» **ACTIVITY**
A verbatim copy of every record is needed.

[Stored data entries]

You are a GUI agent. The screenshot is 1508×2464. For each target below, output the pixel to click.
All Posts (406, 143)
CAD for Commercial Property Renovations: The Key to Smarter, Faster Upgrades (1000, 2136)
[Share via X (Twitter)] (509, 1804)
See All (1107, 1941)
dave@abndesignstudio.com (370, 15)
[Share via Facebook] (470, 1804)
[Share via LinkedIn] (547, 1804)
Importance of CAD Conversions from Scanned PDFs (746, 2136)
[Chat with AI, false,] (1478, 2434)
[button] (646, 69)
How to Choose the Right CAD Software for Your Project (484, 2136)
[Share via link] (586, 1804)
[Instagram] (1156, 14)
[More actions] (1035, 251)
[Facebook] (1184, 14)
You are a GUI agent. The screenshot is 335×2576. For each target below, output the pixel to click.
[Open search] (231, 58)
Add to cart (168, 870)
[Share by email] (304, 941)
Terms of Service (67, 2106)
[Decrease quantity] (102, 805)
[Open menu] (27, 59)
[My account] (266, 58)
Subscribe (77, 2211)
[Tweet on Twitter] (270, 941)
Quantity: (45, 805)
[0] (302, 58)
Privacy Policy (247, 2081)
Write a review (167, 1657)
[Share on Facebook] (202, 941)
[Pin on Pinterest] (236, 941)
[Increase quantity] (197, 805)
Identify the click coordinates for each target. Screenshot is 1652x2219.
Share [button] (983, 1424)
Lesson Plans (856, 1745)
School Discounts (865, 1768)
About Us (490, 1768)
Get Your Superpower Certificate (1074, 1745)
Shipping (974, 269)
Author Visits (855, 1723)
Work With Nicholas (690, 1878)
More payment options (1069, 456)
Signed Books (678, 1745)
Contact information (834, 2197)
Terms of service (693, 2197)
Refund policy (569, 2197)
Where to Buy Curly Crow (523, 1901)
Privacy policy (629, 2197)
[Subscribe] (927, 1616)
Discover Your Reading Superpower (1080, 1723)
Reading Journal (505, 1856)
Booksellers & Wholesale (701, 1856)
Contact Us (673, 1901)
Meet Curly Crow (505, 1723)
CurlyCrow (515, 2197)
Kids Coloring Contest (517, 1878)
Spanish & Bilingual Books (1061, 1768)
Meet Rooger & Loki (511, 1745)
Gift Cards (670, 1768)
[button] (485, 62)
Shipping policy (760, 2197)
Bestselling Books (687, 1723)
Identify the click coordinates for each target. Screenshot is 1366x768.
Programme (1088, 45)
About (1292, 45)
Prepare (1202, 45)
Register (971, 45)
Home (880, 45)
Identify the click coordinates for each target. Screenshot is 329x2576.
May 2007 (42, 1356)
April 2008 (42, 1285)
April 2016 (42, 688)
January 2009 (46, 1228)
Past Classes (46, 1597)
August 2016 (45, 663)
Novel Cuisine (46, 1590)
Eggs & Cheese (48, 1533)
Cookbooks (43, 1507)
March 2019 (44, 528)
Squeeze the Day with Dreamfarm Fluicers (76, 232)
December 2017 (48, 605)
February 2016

» **ANSWER TO THE EXERCISE**
You are a GUI agent. The screenshot is 1508×2464. For each target below, output the pixel to click.
All Posts (406, 143)
CAD for Commercial Property Renovations: The Key to Smarter, Faster Upgrades (1000, 2136)
[Share via X (Twitter)] (509, 1804)
See All (1107, 1941)
dave@abndesignstudio.com (370, 15)
[Share via Facebook] (470, 1804)
[Share via LinkedIn] (547, 1804)
Importance of CAD Conversions from Scanned PDFs (746, 2136)
[Chat with AI, false,] (1478, 2434)
[button] (646, 69)
How to Choose the Right CAD Software for Your Project (484, 2136)
[Share via link] (586, 1804)
[Instagram] (1156, 14)
[More actions] (1035, 251)
[Facebook] (1184, 14)
You are a GUI agent. The screenshot is 335×2576. For each target below, output the pixel to click.
[Open search] (231, 58)
Add to cart (168, 870)
[Share by email] (304, 941)
Terms of Service (67, 2106)
[Decrease quantity] (102, 805)
[Open menu] (27, 59)
[My account] (266, 58)
Subscribe (77, 2211)
[Tweet on Twitter] (270, 941)
Quantity: (45, 805)
[0] (302, 58)
Privacy Policy (247, 2081)
Write a review (167, 1657)
[Share on Facebook] (202, 941)
[Pin on Pinterest] (236, 941)
[Increase quantity] (197, 805)
Identify the click coordinates for each target. Screenshot is 1652x2219.
Share [button] (983, 1424)
Lesson Plans (856, 1745)
School Discounts (865, 1768)
About Us (490, 1768)
Get Your Superpower Certificate (1074, 1745)
Shipping (974, 269)
Author Visits (855, 1723)
Work With Nicholas (690, 1878)
More payment options (1069, 456)
Signed Books (678, 1745)
Contact information (834, 2197)
Terms of service (693, 2197)
Refund policy (569, 2197)
Where to Buy Curly Crow (523, 1901)
Privacy policy (629, 2197)
[Subscribe] (927, 1616)
Discover Your Reading Superpower (1080, 1723)
Reading Journal (505, 1856)
Booksellers & Wholesale (701, 1856)
Contact Us (673, 1901)
Meet Curly Crow (505, 1723)
CurlyCrow (515, 2197)
Kids Coloring Contest (517, 1878)
Spanish & Bilingual Books (1061, 1768)
Meet Rooger & Loki (511, 1745)
Gift Cards (670, 1768)
[button] (485, 62)
Shipping policy (760, 2197)
Bestselling Books (687, 1723)
Identify the click coordinates for each target. Screenshot is 1366x768.
Programme (1088, 45)
About (1292, 45)
Prepare (1202, 45)
Register (971, 45)
Home (880, 45)
Identify the click coordinates for each target. Screenshot is 329x2576.
May 2007 (42, 1356)
April 2008 (42, 1285)
April 2016 (42, 688)
January 2009 (46, 1228)
Past Classes (46, 1597)
August 2016 (45, 663)
Novel Cuisine (46, 1590)
Eggs & Cheese (48, 1533)
Cookbooks (43, 1507)
March 2019 (44, 528)
Squeeze the Day with Dreamfarm Fluicers (76, 232)
December 2017 (48, 605)
February 2016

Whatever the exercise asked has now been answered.